Lee a raison de dire que les NFT accélèrent le changement d’attitude à l’égard de la propriété intellectuelle et de l’internet. Les crypto-artistes sont peut-être plus susceptibles que les artistes traditionnels d’utiliser une licence Creative Commons pour inviter explicitement à la distribution et au remixage à grande échelle de leurs œuvres, mais les licences Creative Commons existent depuis plus de 20 ans. L’affirmation de Lee selon laquelle « les NFT sont une nouvelle forme de propriété intellectuelle » est, pour le dire charitablement, exagérée. C’est une affirmation qu’il répète dans ses écrits scientifiques, où il anticipe l’argument selon lequel les seules « formes » de propriété intellectuelle sont celles qui sont créées par la loi : le droit d’auteur, les brevets et les marques. « Je ne vois aucune raison convaincante pour laquelle cette distinction est importante », écrit-il dans un récent article de revue juridique. La justification qu’il avance est que « le code est une loi », selon l’apothéose de Lawrence Lessig.

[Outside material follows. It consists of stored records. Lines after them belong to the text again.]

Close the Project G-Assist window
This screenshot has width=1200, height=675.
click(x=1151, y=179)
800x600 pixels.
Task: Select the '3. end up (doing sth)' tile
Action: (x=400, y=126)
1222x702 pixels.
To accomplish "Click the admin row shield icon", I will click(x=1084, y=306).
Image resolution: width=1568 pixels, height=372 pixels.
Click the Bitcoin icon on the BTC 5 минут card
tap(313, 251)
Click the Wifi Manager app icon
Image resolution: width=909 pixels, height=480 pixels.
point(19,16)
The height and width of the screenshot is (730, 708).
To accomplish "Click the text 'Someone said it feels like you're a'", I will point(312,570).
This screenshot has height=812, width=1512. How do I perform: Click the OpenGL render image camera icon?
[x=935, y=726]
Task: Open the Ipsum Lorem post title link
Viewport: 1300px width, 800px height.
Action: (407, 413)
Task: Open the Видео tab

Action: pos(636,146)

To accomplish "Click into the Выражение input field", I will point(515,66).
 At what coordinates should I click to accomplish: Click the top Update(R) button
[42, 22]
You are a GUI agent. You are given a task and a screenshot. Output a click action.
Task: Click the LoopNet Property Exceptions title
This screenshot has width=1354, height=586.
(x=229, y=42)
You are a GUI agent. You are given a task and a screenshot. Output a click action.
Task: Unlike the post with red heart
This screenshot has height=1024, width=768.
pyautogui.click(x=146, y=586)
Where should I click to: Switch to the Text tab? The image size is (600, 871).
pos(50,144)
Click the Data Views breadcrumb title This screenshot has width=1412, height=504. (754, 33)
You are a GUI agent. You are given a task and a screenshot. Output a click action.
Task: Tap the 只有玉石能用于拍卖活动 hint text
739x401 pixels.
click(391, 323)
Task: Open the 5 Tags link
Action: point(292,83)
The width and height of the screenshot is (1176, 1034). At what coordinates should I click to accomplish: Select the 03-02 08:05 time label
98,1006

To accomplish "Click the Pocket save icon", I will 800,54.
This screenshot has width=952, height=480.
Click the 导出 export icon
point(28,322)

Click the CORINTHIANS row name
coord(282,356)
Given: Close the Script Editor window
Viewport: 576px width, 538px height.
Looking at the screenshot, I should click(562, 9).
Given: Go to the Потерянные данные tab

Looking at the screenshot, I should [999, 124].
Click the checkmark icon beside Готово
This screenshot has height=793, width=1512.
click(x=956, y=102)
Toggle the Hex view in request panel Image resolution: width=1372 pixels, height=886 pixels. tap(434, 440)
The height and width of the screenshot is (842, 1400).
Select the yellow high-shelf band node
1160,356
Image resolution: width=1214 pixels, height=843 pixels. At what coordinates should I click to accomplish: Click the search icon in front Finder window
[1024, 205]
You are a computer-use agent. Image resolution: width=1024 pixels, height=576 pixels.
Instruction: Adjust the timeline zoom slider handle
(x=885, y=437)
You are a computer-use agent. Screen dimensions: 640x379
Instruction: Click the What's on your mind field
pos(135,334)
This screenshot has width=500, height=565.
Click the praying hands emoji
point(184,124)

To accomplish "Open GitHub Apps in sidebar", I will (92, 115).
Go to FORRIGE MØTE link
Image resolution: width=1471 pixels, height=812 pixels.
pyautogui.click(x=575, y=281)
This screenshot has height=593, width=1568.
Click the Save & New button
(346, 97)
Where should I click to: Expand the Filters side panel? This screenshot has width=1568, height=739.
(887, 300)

Lessig parlait de manière métaphorique, une nuance qui semble échapper à Lee. Le code, selon Lessig, définit les conditions dans lesquelles la vie dans le cyberespace est vécue. Le code s’apparente à la loi par des aspects intéressants et importants, mais il s’en distingue également. Le code n’est pas, par exemple, appliqué par le monopole de l’État sur l’usage légitime de la violence. Hélas, Creators Take Control souffre d’autres problèmes de métaphores (et de simulations). Lee compare les NFT au clavier virtuel de l’iPhone, expliquant que les deux utilisent « une incarnation virtuelle au lieu d’une incarnation physique ». Il écrit que les propriétaires de NFT sont « comme des actionnaires uniques de leurs NFT particuliers ». Il compare le Web1 à une rue à sens unique, le Web2 à une rue à double sens, puis s’extasie : « Le Web3 offre désormais aux gens la possibilité de posséder une partie du terrain entourant la rue et d’interagir avec d’autres propriétaires pour créer une communauté ou même une entreprise. Ces figures de style ne sont pas seulement inélégantes, elles créent de véritables obstacles à la compréhension par leur imprécision. Les lecteurs qui liront le livre de Lee en espérant en retirer au moins une compréhension rudimentaire du fonctionnement de la technologie qui sous-tend les NFT seront déçus. Pire encore, ils en sortiront en pensant qu’une NFT est comme un clavier d’iPhone (ce qui n’est pas le cas).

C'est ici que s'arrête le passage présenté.